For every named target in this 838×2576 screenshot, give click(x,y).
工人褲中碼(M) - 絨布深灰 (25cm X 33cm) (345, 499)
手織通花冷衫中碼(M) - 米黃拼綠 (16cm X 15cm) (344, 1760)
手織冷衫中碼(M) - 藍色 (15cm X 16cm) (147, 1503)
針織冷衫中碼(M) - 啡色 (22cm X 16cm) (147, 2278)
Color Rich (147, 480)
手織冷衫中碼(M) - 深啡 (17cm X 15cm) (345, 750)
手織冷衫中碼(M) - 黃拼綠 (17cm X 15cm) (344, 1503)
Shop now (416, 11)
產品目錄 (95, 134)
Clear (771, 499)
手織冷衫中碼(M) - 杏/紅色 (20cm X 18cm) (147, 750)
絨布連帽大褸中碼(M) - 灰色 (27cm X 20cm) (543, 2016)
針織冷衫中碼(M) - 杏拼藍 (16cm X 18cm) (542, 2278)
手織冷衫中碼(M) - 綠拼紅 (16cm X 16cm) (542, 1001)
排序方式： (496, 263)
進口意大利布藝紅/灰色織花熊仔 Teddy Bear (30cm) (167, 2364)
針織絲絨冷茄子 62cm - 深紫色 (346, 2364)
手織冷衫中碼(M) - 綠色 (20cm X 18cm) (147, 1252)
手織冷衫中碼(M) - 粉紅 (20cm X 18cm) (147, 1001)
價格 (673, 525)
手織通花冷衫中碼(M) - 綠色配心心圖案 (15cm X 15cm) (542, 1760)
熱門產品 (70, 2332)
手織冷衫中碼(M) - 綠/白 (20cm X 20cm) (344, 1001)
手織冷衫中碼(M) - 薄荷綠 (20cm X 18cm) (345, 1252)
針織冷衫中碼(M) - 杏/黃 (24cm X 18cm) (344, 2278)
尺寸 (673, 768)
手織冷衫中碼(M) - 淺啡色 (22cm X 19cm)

========================

Required work:
Across the data above, how many lines carry the word "針織冷衫中碼"? Only the number is needed.

Answer to the exercise:
3